■ Data records:
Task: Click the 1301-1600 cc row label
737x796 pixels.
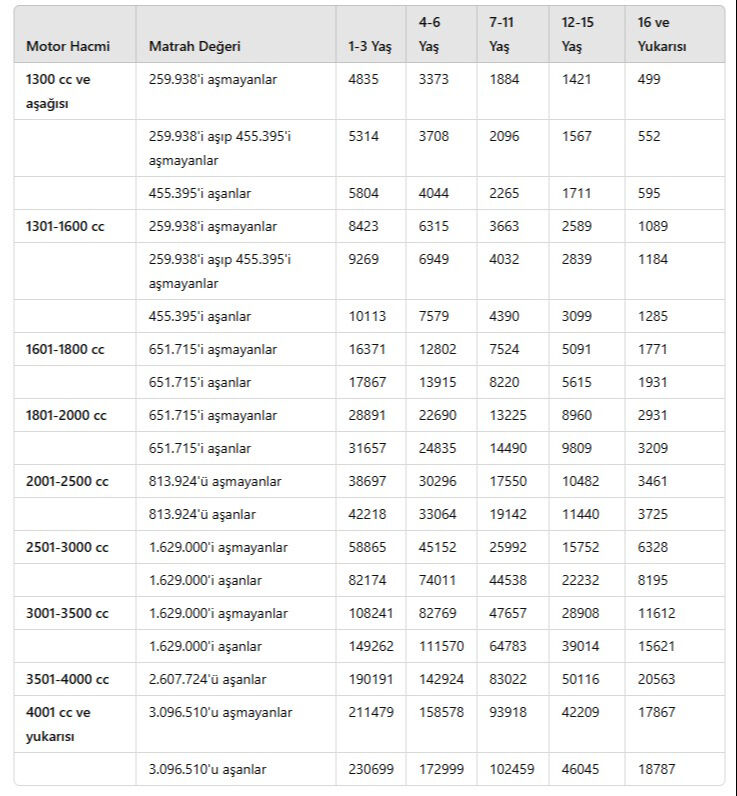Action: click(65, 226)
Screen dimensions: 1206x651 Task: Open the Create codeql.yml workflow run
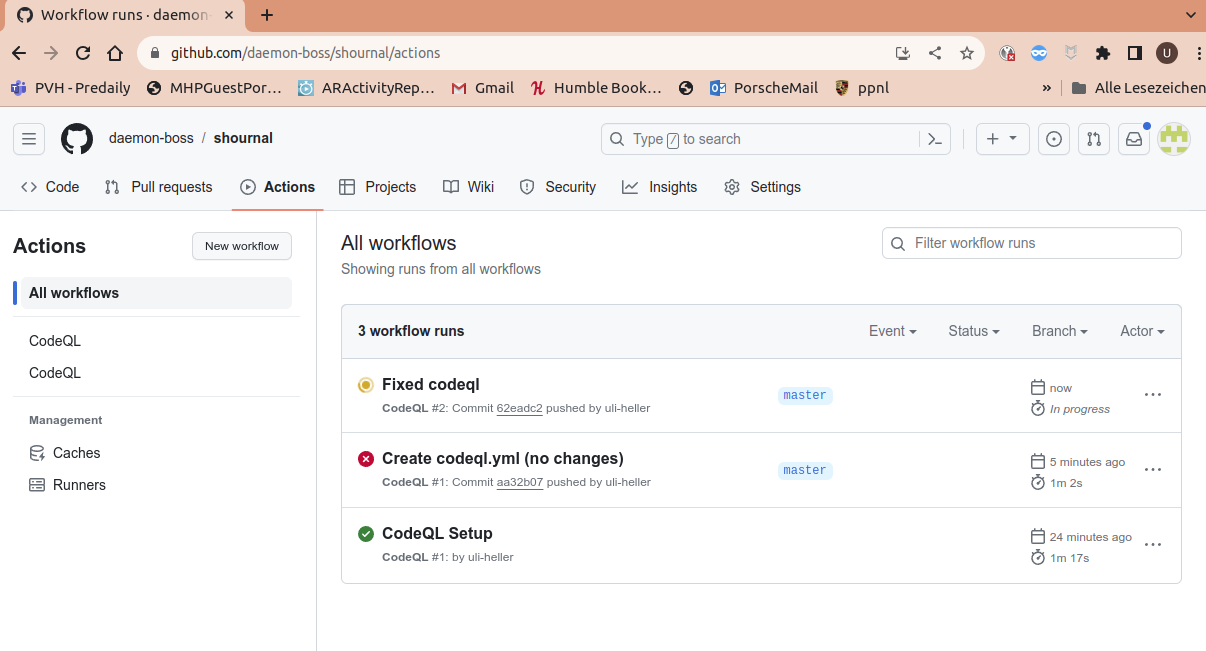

---

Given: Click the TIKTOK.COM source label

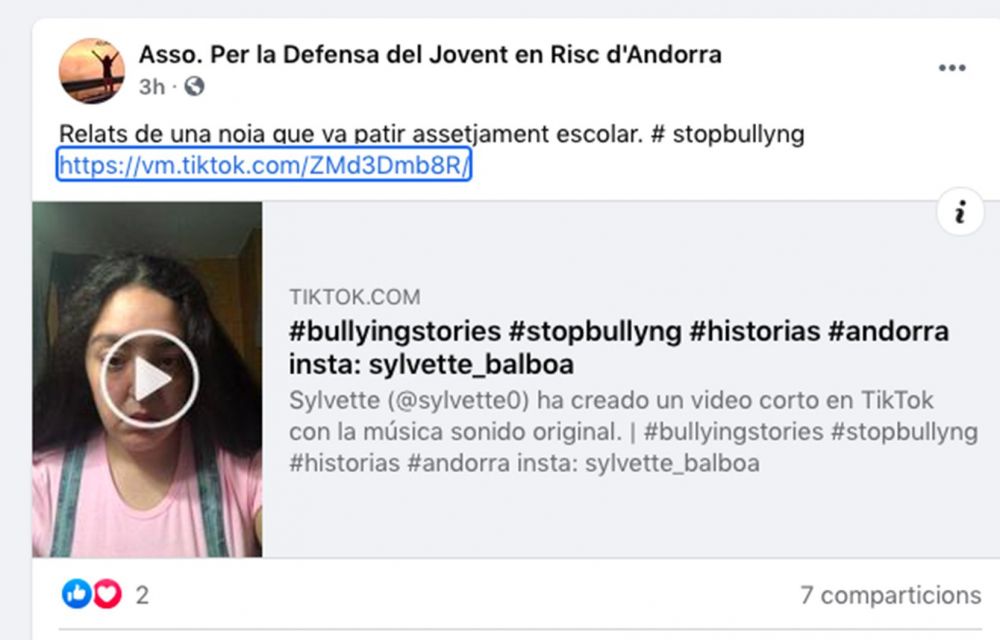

■ Task to complete:
Please set down, exactly and with no pictures, the lines in the entries above starting at the one holding "Task: Click the 1301-1600 cc row label" and ending at the one holding "Screen dimensions: 1206x651", ends included.

■ Finished exercise:
Task: Click the 1301-1600 cc row label
737x796 pixels.
Action: click(65, 226)
Screen dimensions: 1206x651 Task: Open the Create codeql.yml workflow run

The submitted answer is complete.